おぼろげにはわかるやろ。おぼろげにわかったらそれで十分や。それを得心するまで究めるのはなかなか不可能なことや。だいたいそうかなと思ったら、それでいいわけである。
その、君の多少の疑問もまあよくわかる。腹の底から得心できるというものがもてなくて、ほんとうにそれでいいのかなという感じがするわけやな。しかし腹の底から得心できたら結構やけれども、得心できないのが大部分や、この世の中というものは。大部分はみな半信半疑でやっとるわけや。
『リーダーになる人に知っておいてほしいこと』より引用
このあと、松下さんは、半信半疑でも結論を出してきたのが松下式の経営で、適当なところで結論を出すのは一種の悟りだ、と述べています。
私は、わかるまで突き詰めるのがよいことだと思っていましたし、あれだけの企業をつくった松下さんですから、いままでかなり厳しく追及してきたのだろうと考えていました。
おぼろげにわかればよいのだ、という松下さんのゆるい感じは意外でした。
世の中では、突き詰めてしまうと、解決するどころか、逆に問題を引き起こしてしまうということがあります。
そこまでやらなくてもいいのに・・・と思うのです。
適当に切り上げる方が勇気のいることなのかもしれません。
私は、このエッセイを読みながら、「読書もまったく同じで、おぼろげにわかればいいんだよなあ・・・」と考えていました。

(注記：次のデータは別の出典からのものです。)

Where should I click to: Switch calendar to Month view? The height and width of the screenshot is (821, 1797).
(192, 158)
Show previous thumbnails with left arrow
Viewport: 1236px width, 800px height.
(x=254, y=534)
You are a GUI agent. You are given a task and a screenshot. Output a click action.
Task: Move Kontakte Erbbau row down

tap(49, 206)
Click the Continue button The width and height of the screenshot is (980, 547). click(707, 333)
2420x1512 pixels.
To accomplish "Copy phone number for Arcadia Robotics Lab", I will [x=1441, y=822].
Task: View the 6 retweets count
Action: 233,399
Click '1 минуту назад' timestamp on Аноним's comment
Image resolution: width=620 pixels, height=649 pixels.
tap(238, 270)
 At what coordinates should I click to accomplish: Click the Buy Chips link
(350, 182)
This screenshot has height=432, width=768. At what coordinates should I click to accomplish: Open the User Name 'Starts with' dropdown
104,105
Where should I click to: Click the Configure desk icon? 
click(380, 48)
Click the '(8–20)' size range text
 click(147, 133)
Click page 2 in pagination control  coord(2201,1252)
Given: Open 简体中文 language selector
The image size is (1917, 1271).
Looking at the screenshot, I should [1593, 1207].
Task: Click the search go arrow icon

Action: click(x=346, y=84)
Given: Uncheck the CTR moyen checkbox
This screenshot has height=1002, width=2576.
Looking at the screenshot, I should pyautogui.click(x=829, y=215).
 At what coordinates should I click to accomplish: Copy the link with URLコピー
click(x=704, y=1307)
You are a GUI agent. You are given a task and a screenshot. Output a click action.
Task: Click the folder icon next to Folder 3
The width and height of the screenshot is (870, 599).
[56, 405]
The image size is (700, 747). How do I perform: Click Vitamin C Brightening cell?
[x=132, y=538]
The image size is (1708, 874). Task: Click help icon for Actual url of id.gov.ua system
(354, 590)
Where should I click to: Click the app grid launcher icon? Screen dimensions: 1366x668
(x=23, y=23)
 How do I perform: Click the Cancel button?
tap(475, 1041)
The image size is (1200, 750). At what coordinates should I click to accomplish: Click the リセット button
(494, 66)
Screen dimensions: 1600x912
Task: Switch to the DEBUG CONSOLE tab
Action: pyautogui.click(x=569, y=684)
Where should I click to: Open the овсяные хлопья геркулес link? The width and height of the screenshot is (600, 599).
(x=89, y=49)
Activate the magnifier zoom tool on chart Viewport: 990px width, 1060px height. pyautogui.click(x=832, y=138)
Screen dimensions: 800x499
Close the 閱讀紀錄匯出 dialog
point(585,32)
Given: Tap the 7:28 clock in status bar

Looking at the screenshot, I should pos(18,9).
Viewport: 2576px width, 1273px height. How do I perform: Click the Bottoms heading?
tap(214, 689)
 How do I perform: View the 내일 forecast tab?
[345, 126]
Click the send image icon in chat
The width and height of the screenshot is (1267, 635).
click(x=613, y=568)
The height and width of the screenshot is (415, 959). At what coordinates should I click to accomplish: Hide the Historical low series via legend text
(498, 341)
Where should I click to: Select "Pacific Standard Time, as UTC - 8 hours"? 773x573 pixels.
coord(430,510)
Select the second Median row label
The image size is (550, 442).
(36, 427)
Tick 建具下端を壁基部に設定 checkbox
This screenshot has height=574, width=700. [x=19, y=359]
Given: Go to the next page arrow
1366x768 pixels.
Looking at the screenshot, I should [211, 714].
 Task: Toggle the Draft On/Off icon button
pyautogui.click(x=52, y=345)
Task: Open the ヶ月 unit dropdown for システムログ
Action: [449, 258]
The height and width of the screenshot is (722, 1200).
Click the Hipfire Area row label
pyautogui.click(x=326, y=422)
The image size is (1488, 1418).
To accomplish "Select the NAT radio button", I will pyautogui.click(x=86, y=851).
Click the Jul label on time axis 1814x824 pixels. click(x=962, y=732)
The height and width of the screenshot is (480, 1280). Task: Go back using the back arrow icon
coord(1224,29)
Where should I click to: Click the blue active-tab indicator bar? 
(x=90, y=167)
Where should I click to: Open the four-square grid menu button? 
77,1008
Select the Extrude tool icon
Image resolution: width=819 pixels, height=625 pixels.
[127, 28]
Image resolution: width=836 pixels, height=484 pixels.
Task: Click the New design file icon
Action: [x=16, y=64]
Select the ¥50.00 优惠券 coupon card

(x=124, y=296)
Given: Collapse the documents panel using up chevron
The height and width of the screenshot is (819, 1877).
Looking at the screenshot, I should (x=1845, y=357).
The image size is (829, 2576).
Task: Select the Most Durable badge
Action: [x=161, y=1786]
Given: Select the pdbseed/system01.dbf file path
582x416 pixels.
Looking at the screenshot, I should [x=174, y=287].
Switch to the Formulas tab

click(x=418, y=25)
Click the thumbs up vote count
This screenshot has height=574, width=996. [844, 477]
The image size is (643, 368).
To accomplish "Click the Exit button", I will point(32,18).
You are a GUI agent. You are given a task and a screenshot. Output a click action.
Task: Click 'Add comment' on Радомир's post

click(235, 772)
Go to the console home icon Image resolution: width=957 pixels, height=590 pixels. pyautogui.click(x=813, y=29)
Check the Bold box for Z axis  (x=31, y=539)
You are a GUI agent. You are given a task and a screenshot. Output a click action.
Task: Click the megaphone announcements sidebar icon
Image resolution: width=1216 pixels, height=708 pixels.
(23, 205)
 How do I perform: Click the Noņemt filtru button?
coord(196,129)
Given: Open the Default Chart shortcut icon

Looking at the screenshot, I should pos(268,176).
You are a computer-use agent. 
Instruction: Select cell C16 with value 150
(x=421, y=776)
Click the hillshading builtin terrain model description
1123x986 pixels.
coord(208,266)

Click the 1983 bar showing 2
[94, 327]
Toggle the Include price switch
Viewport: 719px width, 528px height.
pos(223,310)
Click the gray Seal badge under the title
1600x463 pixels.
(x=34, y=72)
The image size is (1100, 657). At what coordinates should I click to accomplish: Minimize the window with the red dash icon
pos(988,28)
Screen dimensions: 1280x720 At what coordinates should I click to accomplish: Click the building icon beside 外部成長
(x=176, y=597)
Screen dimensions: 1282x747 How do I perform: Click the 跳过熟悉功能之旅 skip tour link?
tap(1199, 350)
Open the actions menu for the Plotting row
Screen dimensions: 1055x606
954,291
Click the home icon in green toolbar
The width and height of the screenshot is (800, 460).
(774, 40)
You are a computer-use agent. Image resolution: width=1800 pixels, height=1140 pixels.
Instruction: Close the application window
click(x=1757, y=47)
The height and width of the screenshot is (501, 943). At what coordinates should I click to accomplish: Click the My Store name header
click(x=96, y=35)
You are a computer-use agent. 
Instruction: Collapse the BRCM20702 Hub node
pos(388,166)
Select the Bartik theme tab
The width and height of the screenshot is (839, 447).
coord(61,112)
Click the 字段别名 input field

以前の私は、書いてあることすべてを完璧に理解しよう、と思って一生懸命読んでいましたが、なかなか先へ進めませんでした。
凡そわかればいいや、と開き直った瞬間、どんどん読めるようになりました。
どうしても詳しく理解したい部分は突き詰めればよいですが、あとは適当に読む、と覚悟できれば読書も楽ですよ。